Randomization largely occurred within 3 days after TAVR. The authors noted that 46.4% of patients in the edoxaban arm had a dose adjustment to 30 mg once a day on the basis of creatinine clearance, weight, or P-glycoprotein inhibitor use. Also, during the trial, 30.2% in the edoxaban group discontinued the trial agent versus 40.5% who quit a VKA.
The group overall had a mean Society of Thoracic Surgeons score of 4.9%, and a mean CHA2DS2-VASC score of 4.5. The vast majority (99%) had pre-TAVR AFib. Also, pre-randomization, there was concomitant use of oral antiplatelet agents in 46.0% of patients in the edoxaban group and 50.4% in the VKA group.
As for mortality, death from any cause or stroke occurred in 85 patients in the edoxaban group and in 93 patients in the vitamin K antagonist group (HR 0.86, 95% CI 0.64 to 1.15).
Trial limitations included the open-label design that increased the chance of reporting bias. Also, the pandemic in 2019 may have “affected the outpatient clinic follow-up routine and may have resulted in underassessment of laboratory data and mild-to-moderate clinical events,” the authors explained.
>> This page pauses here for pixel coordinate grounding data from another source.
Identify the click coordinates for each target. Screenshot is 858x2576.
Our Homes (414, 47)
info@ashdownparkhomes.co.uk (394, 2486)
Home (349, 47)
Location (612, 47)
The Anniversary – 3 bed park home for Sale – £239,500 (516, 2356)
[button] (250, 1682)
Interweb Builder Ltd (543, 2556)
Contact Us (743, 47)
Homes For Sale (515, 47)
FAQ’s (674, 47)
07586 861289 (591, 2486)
What might the results mean for the future of DOACS/NOACS (novel oral anticoagulants)? In an American College of Cardiology (ACC) summary, Dharam J. Kumbhani, MD, SM, of the UT Southwestern Medical Center in Dallas, pointed out that the “[ENVISAGE-TAVI AF] results are overall similar to data with edoxaban among patients with AFib but not undergoing TAVR; the higher bleeding rates are likely a reflection of the population enrolled: elderly and frail with multiple comorbidities,” and cited previous trials such as GALILEO (also led by Dangas) and ATLANTIS.
“I think the [non-inferiority results] were good in general for NOACS,” noted Deepak Bhatt, MD, MPH, of Brigham & Women’s Hospital in Boston, in an ESC Highlights discussion from the ACC. But Bhatt, who said he served on the ENVISAGE-TAV AF data and safety monitoring board, added that “In the U.S., I don’t know many folks… that are using edoxaban as their NOAC of choice. I think most folks will continue to use other NOACs.”
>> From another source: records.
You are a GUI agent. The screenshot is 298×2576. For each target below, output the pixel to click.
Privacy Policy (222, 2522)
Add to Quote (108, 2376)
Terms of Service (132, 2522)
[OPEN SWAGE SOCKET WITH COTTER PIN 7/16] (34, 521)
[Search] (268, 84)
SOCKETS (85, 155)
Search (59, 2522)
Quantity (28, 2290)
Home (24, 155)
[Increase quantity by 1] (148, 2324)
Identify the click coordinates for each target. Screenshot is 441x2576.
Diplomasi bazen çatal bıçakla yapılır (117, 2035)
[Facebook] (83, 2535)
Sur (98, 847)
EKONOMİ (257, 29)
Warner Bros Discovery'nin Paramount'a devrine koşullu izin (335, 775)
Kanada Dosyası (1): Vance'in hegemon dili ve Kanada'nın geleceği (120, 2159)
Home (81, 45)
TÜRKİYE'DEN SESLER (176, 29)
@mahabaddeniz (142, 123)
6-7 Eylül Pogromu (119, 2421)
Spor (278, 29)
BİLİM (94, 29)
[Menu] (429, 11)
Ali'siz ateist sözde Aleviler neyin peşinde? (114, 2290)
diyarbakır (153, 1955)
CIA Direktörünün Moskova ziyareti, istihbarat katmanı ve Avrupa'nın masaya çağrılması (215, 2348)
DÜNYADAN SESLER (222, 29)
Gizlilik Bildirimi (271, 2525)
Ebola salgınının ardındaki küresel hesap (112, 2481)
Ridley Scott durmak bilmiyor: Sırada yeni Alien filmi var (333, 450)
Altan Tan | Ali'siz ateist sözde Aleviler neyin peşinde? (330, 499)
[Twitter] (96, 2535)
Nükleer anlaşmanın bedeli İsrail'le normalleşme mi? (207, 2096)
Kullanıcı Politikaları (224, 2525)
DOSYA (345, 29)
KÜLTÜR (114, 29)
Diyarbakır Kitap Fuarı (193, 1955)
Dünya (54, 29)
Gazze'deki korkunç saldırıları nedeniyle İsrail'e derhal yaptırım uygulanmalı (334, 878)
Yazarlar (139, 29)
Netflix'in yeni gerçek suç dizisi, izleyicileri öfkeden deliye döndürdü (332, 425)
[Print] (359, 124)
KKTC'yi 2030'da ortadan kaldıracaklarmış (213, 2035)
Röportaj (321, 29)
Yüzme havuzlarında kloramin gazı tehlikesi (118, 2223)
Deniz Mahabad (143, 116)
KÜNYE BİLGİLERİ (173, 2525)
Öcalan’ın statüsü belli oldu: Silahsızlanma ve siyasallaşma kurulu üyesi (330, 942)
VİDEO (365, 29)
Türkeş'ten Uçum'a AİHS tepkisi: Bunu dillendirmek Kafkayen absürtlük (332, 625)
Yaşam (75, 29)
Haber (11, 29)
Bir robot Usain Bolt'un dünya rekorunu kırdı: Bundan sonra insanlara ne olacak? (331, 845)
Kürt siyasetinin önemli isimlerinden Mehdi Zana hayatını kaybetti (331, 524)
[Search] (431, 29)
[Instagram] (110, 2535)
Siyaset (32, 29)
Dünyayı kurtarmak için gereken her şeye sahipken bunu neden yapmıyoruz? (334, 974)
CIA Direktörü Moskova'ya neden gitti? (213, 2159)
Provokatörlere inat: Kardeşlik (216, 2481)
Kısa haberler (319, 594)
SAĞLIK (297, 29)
In the new valvular disease guidelines from ESC/European Association for Cardio-Thoracic Surgery, also presented at the ESC virtual meeting and published in the European Heart Journal, DOACS were strongly recommended over vitamin K antagonists in multiple indications, including stroke prevention in people with native valve disease and atrial fibrillation.
Edoxaban was non-inferior to vitamin K antagonists (VKA) for the composite primary outcome of adverse clinical events in patients who had an indication for oral anticoagulation for atrial fibrillation after successful transcatheter aortic valve replacement.
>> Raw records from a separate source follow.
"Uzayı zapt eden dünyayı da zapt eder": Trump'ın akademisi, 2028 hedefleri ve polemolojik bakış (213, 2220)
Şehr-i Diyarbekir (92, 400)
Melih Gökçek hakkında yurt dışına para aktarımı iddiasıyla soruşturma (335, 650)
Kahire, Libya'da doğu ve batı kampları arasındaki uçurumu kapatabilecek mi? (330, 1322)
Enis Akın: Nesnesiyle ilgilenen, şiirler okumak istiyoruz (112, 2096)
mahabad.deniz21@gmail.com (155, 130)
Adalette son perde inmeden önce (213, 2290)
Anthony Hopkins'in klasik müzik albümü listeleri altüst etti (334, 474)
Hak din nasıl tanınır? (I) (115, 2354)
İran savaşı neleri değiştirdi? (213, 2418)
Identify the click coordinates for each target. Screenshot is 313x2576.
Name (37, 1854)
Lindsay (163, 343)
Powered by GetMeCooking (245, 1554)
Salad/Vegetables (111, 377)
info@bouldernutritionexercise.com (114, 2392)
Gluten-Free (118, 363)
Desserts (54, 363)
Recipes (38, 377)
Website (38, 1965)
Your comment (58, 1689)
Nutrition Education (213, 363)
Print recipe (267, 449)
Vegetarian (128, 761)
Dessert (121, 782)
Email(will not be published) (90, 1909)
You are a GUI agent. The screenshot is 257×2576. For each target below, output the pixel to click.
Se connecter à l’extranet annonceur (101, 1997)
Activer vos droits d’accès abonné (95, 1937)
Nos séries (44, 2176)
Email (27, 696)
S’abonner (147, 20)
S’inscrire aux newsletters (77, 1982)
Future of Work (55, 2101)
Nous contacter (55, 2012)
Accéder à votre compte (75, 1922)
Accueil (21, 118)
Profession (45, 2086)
Edoxaban was tied to a higher risk of major bleeding than versus VKA in the ENVISAGE-TAVI AF trial.
Shalmali Pal, Contributing Writer, BreakingMED™
ENVISAGE-TAVI AF was funded by Daiichi Sankyo. Some co-authors are company employees.
Dangas reported relationships with, and/or support from, Bayer, Boston Scientific, Daiichi Sankyo, and Medtronic. Co-authors reported multiple relationships with industry including Daiichi Sankyo.